Naked fear - Public nudity incidents leave many women uneasy

February 09, 2026

For 19-year-old Leonique Ford, the simple act of stepping outside her gate is laced with fear. What should be routine errands or short walks have become moments of anxiety, triggered by encounters with a man believed to be of unsound mind who regularly patrols her avenue and makes disturbing advances.

"As soon as him see me him start b@ck him f!st," Ford said.

The thought of being the focus of the man's sexual behaviour leaves her shaken and constantly on edge.

"Me 'fraid a dem," she admitted. "Mi tell mi sister seh if she a come and see him, [she should] turn back and wait until somebody else a pass [and then] she pass with them."

Ford's experience is far from isolated.

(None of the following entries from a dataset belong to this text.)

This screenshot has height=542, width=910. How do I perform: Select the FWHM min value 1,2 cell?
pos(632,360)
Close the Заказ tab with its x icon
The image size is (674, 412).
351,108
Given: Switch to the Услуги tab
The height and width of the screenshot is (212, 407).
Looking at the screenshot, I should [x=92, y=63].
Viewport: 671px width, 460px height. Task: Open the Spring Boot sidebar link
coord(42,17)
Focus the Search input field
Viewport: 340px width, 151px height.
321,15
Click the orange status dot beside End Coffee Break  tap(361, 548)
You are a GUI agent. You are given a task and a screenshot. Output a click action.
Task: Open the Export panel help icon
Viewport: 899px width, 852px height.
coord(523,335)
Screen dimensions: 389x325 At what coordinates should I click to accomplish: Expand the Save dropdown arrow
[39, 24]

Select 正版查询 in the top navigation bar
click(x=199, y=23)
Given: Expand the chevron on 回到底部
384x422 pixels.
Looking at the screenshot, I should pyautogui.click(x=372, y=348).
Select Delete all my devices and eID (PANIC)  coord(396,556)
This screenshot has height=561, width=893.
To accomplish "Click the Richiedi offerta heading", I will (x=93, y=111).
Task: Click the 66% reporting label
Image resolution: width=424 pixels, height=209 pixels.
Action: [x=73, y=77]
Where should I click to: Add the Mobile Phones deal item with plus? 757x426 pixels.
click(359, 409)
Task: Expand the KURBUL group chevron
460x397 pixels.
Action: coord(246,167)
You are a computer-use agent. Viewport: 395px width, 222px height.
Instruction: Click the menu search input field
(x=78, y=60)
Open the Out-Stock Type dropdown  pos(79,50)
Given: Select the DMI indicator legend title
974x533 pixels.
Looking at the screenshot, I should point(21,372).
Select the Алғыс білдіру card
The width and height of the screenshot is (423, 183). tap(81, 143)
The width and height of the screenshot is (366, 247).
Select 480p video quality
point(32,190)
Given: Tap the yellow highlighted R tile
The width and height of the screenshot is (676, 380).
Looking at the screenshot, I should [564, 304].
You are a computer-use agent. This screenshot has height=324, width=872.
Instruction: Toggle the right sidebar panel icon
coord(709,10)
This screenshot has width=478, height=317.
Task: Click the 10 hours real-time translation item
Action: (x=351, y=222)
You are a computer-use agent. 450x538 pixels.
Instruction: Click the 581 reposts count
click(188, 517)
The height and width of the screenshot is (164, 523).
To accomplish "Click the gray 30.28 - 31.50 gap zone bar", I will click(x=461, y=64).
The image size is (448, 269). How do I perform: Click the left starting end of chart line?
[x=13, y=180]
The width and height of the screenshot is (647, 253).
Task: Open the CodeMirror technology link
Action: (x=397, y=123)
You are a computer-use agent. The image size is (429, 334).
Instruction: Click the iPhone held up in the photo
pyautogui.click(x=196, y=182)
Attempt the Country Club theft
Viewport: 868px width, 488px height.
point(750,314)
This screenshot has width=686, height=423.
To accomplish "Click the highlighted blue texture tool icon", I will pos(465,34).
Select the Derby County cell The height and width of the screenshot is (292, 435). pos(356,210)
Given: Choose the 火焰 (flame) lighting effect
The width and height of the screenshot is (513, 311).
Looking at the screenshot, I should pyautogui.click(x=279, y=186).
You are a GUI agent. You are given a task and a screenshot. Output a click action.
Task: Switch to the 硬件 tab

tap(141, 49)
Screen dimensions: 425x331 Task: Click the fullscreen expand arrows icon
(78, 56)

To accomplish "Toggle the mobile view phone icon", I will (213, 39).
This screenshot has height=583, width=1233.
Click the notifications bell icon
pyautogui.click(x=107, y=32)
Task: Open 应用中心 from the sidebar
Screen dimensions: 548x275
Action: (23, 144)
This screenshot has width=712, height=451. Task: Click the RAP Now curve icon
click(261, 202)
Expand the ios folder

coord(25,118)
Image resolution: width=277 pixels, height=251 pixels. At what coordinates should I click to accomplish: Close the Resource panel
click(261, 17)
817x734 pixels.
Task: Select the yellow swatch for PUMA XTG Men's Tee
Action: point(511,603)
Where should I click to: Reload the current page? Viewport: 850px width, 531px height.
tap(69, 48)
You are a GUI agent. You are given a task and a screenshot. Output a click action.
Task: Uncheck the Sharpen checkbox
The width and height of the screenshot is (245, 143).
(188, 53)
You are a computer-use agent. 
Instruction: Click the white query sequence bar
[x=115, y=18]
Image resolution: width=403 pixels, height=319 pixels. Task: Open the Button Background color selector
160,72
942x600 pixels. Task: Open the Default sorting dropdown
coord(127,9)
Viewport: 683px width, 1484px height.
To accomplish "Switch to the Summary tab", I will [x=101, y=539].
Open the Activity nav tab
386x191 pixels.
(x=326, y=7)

Across communities in the Corporate Area, many young women say they navigate streets, run errands, or commute to school with heightened caution, particularly when encountering men who are nude or partially unclothed due to mental illness. For some, these encounters have escalated from uncomfortable to frightening.

The issue has gained renewed urgency following the circulation of a disturbing viral video showing a man, believed to be mentally ill, publicly masturbating using a jug. The footage sparked widespread outrage online and reignited national debate about public safety, mental health care, and the thin line between protecting vulnerable individuals and safeguarding the wider public.

Mental health professionals caution, however, that the situation cannot be addressed through panic, punishment, or stigma, but through awareness, early intervention, and proper treatment.

Psychiatrist Dr Brian Kazaan explained that sexual urges do not disappear simply because a person is mentally ill.

"The link between mental health and sexual urges is complex," Dr Kazaan cautioned. "Some conditions, like anxiety and depression, will cause a reduction in sexual urges, whilst others may actually cause an increase in the frequency and intensity of sexual urges."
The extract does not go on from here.